Je ne voulais pas commenter cette phrase, mais, la voyant partout recopiée comme si c’était une révélation du Saint-Esprit, je ne peux plus m’empêcher de réagir.
Le propos est évidemment faux. On aimerait que ce soit vrai, mais il ne sert à rien de se cacher la réalité. La réalité est que la vie est tragique – il ne sert à rien non plus de jouer les ravis en permanence quand on est en représentation – parce que la mort est tragique. Elle est tragique aussi pour le chrétien, malgré la foi et l’espérance. Parce qu’elle est CONTRE NATURE. L’homme n’a pas été créé pour la mort, mais pour la vie. La mort détruit le composé humain. Et quelle que soit la foi et l’espérance du mourant, elle est un saut dans l’inconnu.

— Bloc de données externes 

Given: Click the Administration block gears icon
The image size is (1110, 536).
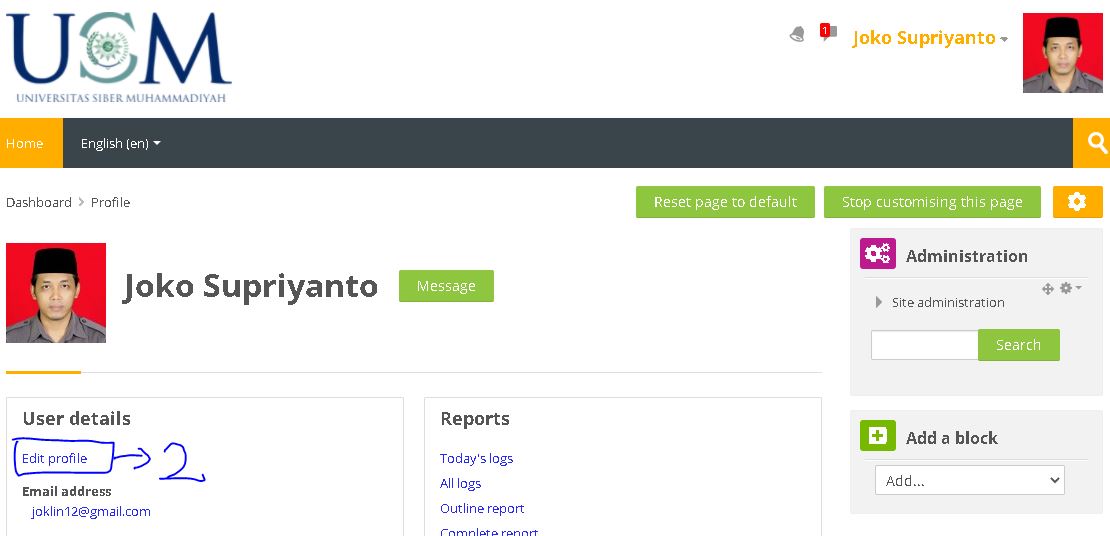Looking at the screenshot, I should click(878, 255).
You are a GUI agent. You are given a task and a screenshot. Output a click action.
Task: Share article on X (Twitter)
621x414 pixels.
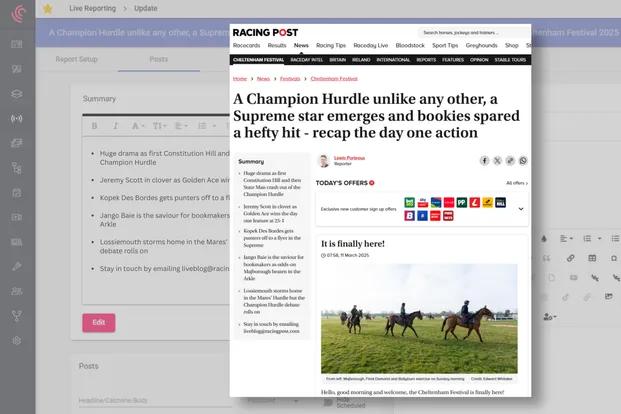pyautogui.click(x=497, y=160)
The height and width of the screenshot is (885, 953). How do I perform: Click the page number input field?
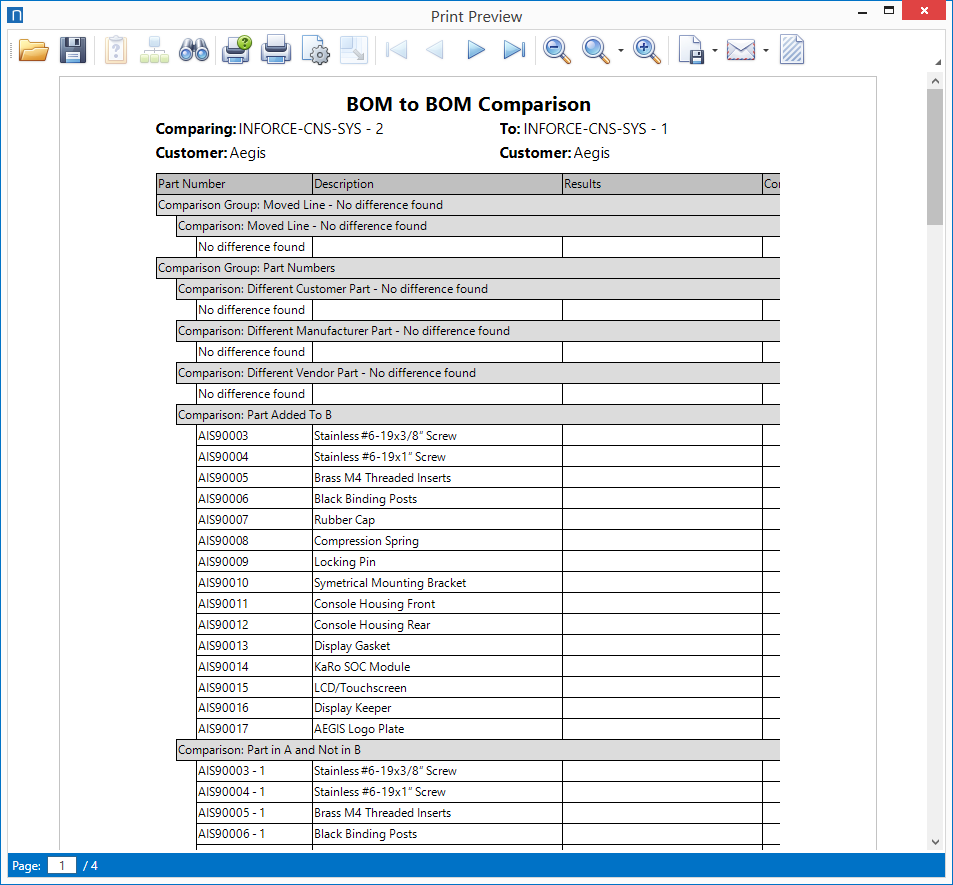61,865
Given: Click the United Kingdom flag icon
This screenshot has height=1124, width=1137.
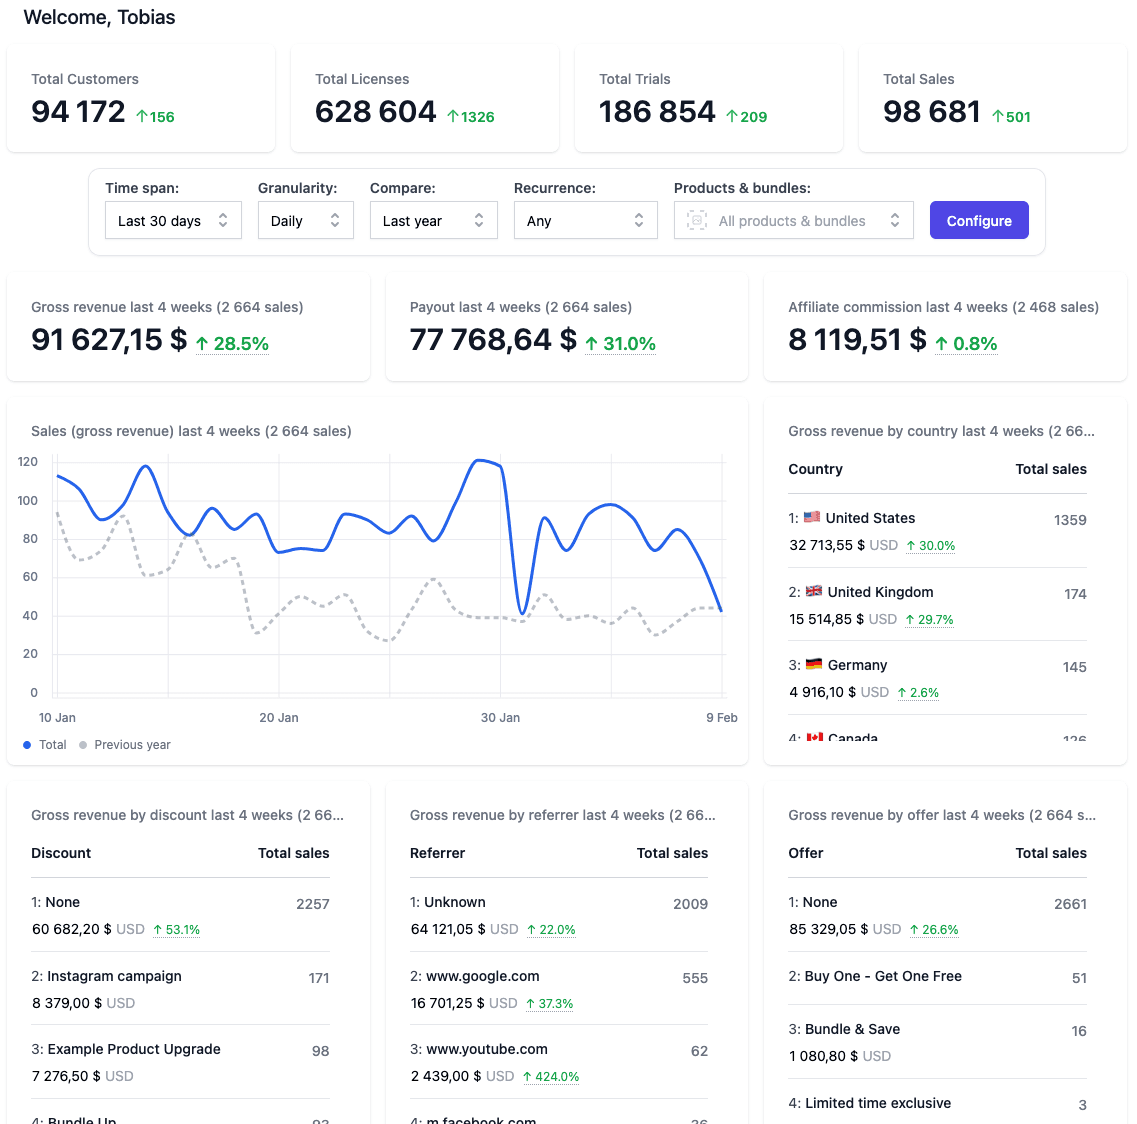Looking at the screenshot, I should point(813,592).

La mort est, en outre, la dernière épreuve. Donc la dernière tentation. Le moment où le diable va essayer une dernière fois, avec l’énergie du désespoir, de récupérer l’âme du fidèle, au moment où celui-ci est terriblement affaibli par la maladie, par la vieillesse, par la douleur…
Voir la scène saisissante de la mort de la prieure dans le Dialogue des carmélites. Et l’entendre dans la musique de Poulenc. Et comprendre que la mort terrifiante et terrifiée de la prieure est ce qui permet, dans la communion des saints, aux autres religieuses de subir le martyre dans la paix.
Ce n’est pas pour rien, ce n’est pas pour rire, que la Salutation mariale nous faire dire « Priez pour nous (…) à l’heure de notre mort ». Ce n’est pas pour rien, ce n’est pas pour rire, que le chapelet nous fait demander 50 fois, et même 53 fois, à Notre Dame, de prier pour nous à l’heure de notre mort.
« Ma Mère, est-ce l’agonie?… Comment vais-je faire pour mourir? Jamais je ne vais savoir mourir!… » (sainte Thérèse de l’Enfant Jésus)
Et cet homme qui était Dieu, qui était la Miséricorde en personne, n’a-t-il pas eu peur de la mort ?
Cor Jesu in agonia factum, miserere morientium.